*** Records for processing
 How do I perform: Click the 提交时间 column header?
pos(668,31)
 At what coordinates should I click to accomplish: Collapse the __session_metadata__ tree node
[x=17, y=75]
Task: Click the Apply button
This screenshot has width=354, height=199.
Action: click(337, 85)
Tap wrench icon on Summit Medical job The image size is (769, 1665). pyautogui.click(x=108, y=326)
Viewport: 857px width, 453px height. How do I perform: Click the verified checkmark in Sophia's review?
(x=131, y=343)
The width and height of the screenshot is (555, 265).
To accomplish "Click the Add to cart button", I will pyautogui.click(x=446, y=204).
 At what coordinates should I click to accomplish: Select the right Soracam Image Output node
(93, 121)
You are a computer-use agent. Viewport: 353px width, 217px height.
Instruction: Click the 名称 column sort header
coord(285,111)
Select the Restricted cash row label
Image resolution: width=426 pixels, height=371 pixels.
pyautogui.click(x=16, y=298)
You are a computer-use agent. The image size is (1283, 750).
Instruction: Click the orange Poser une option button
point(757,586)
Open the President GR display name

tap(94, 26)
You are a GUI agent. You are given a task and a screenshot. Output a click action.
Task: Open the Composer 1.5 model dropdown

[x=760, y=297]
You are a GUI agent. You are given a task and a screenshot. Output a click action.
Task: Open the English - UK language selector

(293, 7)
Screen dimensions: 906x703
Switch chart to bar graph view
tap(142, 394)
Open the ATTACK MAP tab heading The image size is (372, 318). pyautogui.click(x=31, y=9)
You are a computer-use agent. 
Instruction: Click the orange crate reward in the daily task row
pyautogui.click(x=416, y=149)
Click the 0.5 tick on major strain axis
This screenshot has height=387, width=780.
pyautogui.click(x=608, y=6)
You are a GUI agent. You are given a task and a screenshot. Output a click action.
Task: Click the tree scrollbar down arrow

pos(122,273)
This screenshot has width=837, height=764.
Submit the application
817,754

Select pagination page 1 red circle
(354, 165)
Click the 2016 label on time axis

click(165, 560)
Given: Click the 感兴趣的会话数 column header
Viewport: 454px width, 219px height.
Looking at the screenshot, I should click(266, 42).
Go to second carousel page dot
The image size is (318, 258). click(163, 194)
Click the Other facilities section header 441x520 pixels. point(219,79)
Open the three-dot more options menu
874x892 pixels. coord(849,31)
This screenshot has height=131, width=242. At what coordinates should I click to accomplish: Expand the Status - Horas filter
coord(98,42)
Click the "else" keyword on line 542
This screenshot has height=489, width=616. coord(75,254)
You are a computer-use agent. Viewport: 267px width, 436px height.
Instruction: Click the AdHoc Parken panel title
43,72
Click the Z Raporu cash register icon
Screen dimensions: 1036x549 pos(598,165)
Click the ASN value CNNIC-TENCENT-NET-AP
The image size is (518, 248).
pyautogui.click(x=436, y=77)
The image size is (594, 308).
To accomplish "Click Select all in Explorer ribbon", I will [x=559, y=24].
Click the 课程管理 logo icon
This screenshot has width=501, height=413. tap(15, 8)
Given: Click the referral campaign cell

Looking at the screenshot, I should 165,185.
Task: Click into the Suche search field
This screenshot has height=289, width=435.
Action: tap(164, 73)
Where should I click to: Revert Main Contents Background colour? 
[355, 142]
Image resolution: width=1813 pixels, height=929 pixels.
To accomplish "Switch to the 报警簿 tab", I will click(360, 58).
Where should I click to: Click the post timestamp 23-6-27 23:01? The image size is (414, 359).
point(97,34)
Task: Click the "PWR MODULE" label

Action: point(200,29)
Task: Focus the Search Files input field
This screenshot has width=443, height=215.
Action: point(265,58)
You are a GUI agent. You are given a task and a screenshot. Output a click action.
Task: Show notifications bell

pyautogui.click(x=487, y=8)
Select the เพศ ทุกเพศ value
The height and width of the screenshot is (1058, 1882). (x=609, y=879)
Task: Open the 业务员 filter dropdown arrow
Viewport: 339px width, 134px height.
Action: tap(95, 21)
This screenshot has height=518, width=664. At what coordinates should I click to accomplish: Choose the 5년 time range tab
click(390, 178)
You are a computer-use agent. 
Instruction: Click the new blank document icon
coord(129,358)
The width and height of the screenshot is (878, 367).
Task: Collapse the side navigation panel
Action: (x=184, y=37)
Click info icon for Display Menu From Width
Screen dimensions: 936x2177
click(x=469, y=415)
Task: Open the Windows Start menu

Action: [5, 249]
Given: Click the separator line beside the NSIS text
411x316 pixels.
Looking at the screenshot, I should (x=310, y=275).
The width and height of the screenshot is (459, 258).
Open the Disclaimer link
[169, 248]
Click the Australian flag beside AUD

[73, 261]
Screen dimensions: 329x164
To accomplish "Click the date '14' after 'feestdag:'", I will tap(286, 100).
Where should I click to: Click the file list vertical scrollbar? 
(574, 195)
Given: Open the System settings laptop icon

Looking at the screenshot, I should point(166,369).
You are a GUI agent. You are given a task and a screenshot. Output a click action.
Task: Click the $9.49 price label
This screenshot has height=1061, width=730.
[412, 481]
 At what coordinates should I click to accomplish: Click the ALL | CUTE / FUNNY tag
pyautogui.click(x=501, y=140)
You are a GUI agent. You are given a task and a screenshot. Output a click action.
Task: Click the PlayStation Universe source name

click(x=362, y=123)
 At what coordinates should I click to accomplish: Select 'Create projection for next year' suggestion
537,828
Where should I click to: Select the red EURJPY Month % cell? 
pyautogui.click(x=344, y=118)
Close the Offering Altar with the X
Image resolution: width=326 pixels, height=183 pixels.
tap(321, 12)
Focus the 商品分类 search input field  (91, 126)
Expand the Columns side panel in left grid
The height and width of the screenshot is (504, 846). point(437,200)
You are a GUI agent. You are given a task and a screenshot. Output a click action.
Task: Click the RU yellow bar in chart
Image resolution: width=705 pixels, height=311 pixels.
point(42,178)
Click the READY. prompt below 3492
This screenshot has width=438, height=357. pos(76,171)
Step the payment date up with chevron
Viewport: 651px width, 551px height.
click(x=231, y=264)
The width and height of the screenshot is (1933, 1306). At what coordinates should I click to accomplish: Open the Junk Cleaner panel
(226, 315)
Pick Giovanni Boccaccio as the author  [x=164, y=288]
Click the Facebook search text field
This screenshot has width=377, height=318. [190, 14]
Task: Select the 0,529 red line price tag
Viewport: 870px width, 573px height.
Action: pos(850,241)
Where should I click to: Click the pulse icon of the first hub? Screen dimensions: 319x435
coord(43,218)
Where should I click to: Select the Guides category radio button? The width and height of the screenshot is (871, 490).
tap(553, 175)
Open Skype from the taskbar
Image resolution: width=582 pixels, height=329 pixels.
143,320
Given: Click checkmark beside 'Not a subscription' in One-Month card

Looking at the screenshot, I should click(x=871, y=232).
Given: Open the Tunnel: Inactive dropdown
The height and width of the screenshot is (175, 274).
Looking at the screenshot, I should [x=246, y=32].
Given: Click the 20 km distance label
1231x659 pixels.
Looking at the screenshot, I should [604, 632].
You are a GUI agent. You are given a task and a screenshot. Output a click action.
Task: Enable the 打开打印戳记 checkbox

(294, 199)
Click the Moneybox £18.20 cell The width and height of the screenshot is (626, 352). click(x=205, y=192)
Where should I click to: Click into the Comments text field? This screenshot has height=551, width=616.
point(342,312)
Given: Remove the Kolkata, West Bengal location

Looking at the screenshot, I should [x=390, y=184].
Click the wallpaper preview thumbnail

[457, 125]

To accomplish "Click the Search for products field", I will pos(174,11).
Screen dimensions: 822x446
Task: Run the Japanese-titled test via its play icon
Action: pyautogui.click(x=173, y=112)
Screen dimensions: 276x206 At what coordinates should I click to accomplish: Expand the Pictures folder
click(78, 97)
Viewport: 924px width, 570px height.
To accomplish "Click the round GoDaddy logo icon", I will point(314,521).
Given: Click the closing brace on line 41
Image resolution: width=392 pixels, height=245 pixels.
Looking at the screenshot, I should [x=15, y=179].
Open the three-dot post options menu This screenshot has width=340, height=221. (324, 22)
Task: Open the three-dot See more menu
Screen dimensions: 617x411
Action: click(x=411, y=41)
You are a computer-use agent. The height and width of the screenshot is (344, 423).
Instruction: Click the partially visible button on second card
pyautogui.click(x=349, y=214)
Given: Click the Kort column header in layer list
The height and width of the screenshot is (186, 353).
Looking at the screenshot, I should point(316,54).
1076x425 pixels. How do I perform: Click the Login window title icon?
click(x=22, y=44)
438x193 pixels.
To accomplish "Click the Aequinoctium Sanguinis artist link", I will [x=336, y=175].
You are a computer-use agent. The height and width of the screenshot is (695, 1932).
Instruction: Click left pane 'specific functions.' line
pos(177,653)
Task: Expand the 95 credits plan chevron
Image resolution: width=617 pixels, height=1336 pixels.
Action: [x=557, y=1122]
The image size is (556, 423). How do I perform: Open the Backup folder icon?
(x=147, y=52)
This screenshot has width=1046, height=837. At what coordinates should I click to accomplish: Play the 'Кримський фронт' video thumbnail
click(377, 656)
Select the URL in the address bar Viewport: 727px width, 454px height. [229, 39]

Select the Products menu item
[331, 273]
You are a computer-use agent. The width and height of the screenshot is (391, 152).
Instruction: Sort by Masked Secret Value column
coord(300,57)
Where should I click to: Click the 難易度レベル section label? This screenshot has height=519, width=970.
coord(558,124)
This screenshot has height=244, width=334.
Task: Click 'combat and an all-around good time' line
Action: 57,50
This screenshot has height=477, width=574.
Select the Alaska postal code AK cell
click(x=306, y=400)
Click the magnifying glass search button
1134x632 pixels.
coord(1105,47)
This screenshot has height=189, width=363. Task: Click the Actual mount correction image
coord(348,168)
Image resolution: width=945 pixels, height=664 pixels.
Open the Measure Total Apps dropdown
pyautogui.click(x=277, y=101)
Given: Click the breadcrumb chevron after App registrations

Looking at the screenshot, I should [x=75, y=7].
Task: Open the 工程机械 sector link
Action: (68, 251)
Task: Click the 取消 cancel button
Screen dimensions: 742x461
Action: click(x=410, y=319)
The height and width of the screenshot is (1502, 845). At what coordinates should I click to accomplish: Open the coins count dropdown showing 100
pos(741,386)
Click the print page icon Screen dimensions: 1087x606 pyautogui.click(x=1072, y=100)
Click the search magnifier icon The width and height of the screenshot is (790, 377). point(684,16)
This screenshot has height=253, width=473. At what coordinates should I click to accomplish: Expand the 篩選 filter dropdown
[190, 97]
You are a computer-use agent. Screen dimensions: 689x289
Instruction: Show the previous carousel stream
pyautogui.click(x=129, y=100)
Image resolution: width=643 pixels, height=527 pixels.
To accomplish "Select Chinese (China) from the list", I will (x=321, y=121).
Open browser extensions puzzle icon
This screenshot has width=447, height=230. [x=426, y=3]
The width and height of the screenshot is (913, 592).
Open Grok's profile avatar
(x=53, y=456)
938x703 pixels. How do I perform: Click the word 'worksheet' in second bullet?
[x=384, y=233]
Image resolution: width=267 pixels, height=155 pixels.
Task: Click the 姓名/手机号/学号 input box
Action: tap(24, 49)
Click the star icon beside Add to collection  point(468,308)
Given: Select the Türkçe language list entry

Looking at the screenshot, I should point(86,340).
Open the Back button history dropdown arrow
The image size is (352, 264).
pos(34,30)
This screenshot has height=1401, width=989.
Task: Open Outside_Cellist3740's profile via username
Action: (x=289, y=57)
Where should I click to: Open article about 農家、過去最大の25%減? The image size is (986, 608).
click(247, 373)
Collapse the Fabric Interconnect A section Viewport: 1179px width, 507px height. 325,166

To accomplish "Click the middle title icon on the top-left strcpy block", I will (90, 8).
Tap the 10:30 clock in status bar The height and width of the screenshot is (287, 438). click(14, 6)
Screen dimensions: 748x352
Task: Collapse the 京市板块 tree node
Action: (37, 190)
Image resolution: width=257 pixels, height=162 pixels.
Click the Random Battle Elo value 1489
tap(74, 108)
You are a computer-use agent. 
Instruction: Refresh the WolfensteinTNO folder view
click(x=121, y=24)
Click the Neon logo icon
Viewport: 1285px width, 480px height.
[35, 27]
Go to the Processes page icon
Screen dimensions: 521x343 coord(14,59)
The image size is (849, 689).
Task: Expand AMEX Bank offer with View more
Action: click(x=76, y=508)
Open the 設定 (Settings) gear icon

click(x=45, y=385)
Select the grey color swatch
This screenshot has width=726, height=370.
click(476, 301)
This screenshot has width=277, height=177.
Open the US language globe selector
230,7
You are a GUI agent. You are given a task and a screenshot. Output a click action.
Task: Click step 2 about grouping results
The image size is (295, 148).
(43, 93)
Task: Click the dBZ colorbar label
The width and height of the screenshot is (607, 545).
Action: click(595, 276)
******
The result should consist solely of the lines from the one that contains "The width and height of the screenshot is (607, 545)." to the last line of the records above, reproduced exactly.

The width and height of the screenshot is (607, 545).
Action: click(595, 276)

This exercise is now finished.